TRELLEBORG, Sweden—Trelleborg A.B. has reported a 6.4 percent year-on-year decline in earnings (EBITDA) for the third quarter of 2019, despite higher sales.
EBITDA, excluding items affecting comparability, fell to $117 million on 6 percent higher sales of SEK $911.1 million, Trelleborg said in its Oct. 24 earnings report.
Over the nine-month period, earnings fell 1 percent to SEK3.9 billion on 7 percent higher sales of SEK27.5 billion.
CEO and President Peter Nilsson said the quarter saw a weaker organic sales trend in a number of markets, which was partly offset by a good development in the aerospace business as well as significant sales in the oil and gas operations.
"Overall, organic sales decreased by 1 percent and by 3 percent excluding our positive project transactions," he said, adding that operating profit for the period declined 9 percent, mainly because of reduced sales and stock adjustments in Trelleborg Wheel Systems.
Commenting on cost-saving measures announced at the end of the second quarter, Nilsson said he expected the initiatives to have an impact toward the end of the year and during 2020.
Nilsson said the industrial trend is generally weaker in most geographical markets compared with the first half of the year, reflecting the trade conflict between the U.S. and China, as well as the uncertainty related to Brexit.

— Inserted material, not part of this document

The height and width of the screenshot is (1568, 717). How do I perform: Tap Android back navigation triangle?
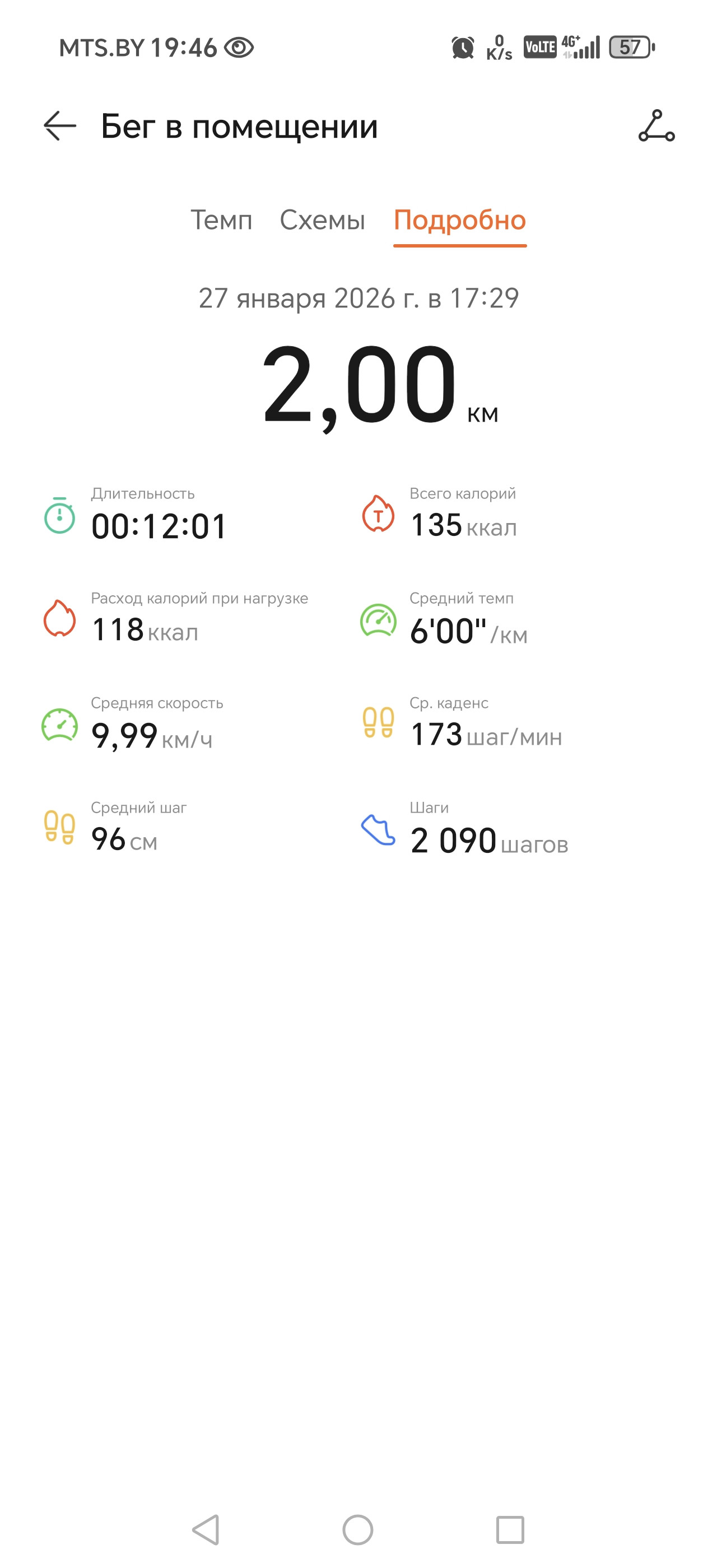(x=206, y=1530)
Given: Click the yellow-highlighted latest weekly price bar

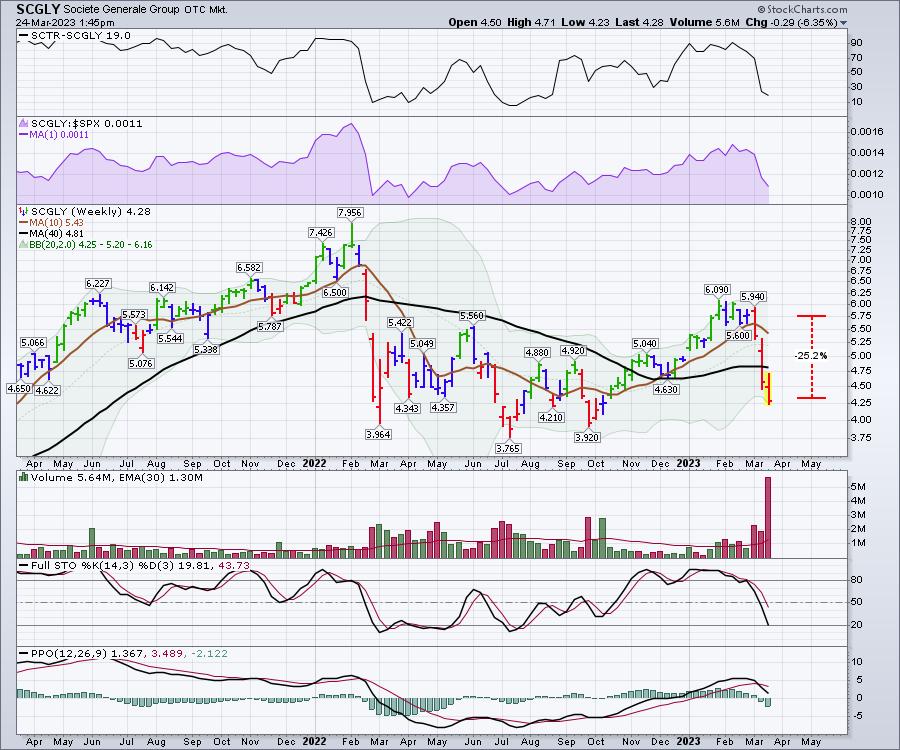Looking at the screenshot, I should (769, 388).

"This global economic slowdown has impacted sales volumes, not least to customers in the automotive and general engineering industries for both Trelleborg Sealing Solutions and Trelleborg Industrial Solutions," Nilsson added.
Overall, the company official anticipated that the demand in the last quarter of the year would be on a par with the third quarter, and with an unfavorable sales mix similar to the third quarter.
"As previously, we are carefully monitoring economic developments and stand well prepared to manage fluctuating market conditions," he said.